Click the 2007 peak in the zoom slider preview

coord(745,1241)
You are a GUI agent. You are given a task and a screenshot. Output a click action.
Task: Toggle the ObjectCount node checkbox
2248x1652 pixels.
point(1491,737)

◆ **Problem description**:
Word for word, restate each record in the listing.

◆ **Completed exercise**:
Click the 2007 peak in the zoom slider preview

coord(745,1241)
You are a GUI agent. You are given a task and a screenshot. Output a click action.
Task: Toggle the ObjectCount node checkbox
2248x1652 pixels.
point(1491,737)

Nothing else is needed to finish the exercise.